## DATA RECORDS
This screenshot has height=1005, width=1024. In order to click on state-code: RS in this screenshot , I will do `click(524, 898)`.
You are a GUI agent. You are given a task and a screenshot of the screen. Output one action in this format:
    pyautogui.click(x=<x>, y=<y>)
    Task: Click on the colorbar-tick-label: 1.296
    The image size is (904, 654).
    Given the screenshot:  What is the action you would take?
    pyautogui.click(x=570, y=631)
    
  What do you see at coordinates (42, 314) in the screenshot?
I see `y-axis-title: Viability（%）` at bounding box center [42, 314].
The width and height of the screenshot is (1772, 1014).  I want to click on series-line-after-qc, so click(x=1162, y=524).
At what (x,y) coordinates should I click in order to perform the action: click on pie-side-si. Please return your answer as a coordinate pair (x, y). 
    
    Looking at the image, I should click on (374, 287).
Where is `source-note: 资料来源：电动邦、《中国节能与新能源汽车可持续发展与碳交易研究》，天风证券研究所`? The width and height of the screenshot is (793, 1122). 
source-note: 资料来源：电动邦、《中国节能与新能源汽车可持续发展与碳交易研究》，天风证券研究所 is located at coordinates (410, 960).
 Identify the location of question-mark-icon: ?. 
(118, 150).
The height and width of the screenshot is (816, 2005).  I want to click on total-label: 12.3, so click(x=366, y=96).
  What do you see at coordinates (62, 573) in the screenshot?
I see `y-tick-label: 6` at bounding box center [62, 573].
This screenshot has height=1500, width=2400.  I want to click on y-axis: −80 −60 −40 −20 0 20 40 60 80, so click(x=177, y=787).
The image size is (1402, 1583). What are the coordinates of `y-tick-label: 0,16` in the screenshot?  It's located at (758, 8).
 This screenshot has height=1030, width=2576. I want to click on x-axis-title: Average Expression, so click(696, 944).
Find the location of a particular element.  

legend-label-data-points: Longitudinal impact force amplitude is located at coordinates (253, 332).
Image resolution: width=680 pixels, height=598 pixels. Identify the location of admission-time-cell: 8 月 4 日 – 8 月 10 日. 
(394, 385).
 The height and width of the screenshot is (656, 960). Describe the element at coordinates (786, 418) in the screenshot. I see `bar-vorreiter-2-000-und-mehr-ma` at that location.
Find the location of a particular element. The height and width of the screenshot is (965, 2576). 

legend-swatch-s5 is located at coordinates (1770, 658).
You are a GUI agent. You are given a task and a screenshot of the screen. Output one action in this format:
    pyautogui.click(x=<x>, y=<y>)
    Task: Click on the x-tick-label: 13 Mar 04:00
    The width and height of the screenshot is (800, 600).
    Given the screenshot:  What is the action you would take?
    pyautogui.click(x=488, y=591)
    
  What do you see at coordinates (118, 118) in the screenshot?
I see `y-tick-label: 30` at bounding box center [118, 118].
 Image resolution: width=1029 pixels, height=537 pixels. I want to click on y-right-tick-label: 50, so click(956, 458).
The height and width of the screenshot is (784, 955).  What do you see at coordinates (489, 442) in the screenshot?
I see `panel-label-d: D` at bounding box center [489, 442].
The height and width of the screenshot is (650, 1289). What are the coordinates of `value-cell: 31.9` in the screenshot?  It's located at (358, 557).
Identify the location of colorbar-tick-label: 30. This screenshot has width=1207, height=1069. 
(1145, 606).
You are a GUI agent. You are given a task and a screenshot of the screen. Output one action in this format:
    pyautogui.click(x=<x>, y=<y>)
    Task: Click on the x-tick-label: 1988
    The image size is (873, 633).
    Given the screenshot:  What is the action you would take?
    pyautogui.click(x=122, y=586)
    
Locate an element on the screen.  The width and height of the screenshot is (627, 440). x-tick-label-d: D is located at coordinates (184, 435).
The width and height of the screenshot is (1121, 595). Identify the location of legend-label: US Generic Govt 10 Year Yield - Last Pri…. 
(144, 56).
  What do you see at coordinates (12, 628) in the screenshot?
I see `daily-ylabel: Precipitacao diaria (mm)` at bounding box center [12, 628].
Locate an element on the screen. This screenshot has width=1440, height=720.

## AIM OF THE EXERCISE
Reproduce the data word for word, starting with the line that contains "coordinates (184, 435)." and going on through the final line of the data.

## RESPONSE TO THIS TASK
Locate an element on the screen.  The width and height of the screenshot is (627, 440). x-tick-label-d: D is located at coordinates (184, 435).
The width and height of the screenshot is (1121, 595). Identify the location of legend-label: US Generic Govt 10 Year Yield - Last Pri…. 
(144, 56).
  What do you see at coordinates (12, 628) in the screenshot?
I see `daily-ylabel: Precipitacao diaria (mm)` at bounding box center [12, 628].
Locate an element on the screen. This screenshot has width=1440, height=720.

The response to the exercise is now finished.